### [Pixel coordinate grounding data]
● ● ● ● ● ● ●
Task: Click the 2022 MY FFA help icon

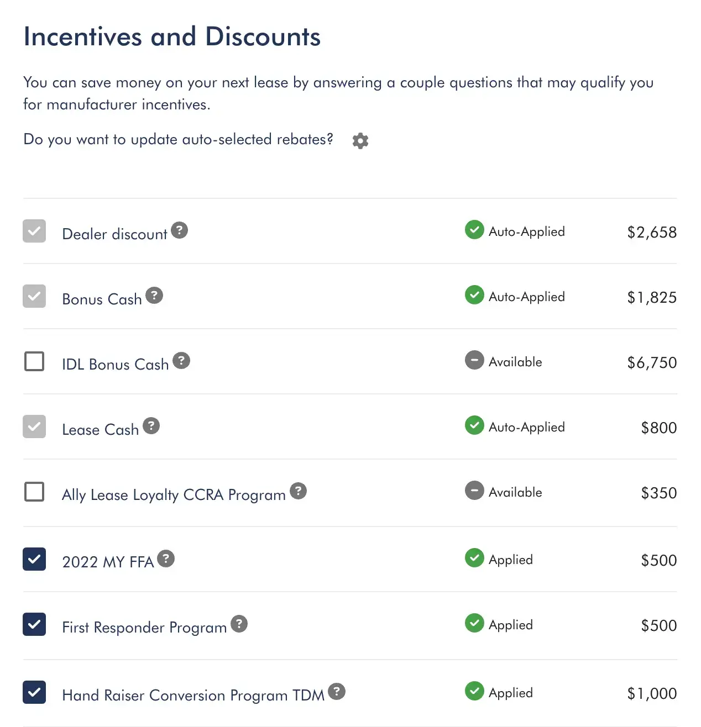Action: point(166,559)
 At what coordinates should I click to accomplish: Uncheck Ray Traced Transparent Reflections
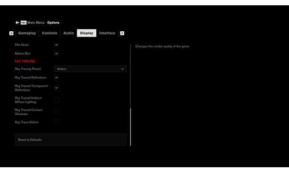click(x=56, y=88)
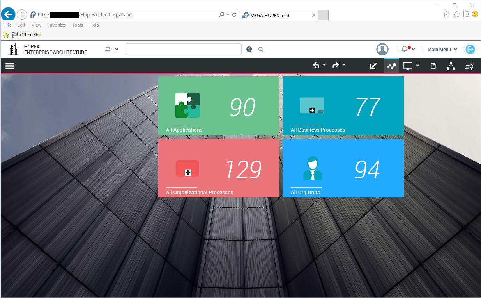Click the info icon beside search box
Image resolution: width=481 pixels, height=298 pixels.
[249, 49]
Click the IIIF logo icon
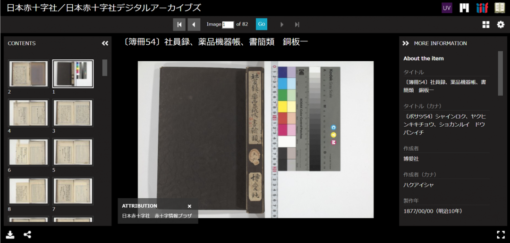 (482, 8)
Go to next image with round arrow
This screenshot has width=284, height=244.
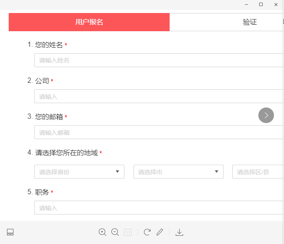(266, 115)
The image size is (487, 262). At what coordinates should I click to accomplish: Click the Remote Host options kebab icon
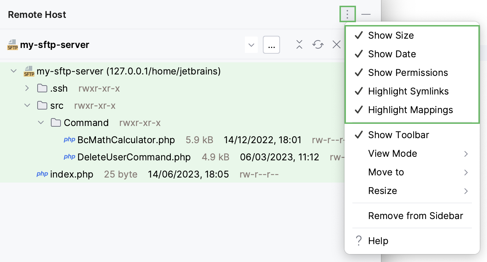point(347,14)
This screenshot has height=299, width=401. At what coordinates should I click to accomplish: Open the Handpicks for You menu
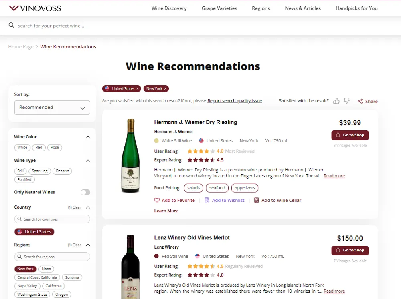356,8
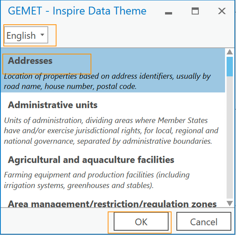Click the minimize window icon
236x235 pixels.
point(168,12)
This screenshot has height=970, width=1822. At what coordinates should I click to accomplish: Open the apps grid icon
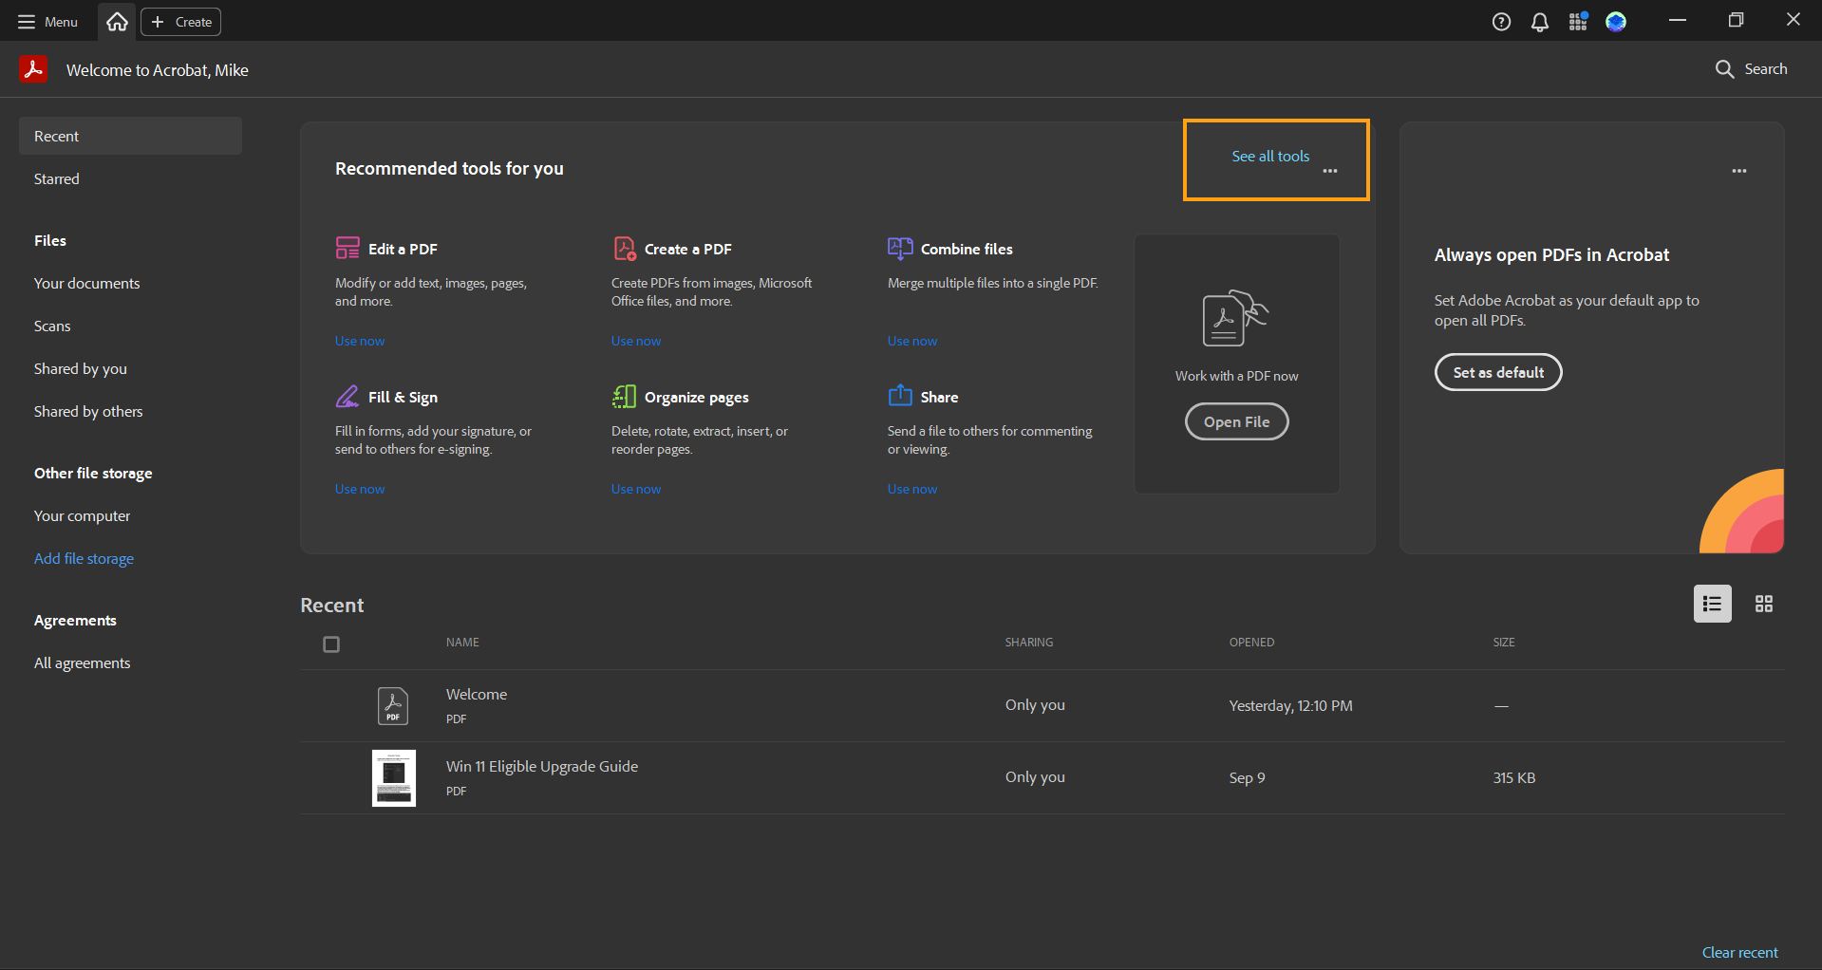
● ● ● ● ● ● ●
### [TASK ITEM]
Precisely the lines from the one containing "Go to next image with round arrow" to the end of the data above, both included, should be printed; leave the pictures out.

### [RESPONSE FOR THIS EXERCISE]
Go to next image with round arrow
This screenshot has width=284, height=244.
(266, 115)
The image size is (487, 262). At what coordinates should I click to accomplish: Click the Remote Host options kebab icon
point(347,14)
This screenshot has height=299, width=401. At what coordinates should I click to accomplish: Open the Handpicks for You menu
356,8
Click the minimize window icon
236x235 pixels.
point(168,12)
This screenshot has height=970, width=1822. At what coordinates should I click to accomplish: Open the apps grid icon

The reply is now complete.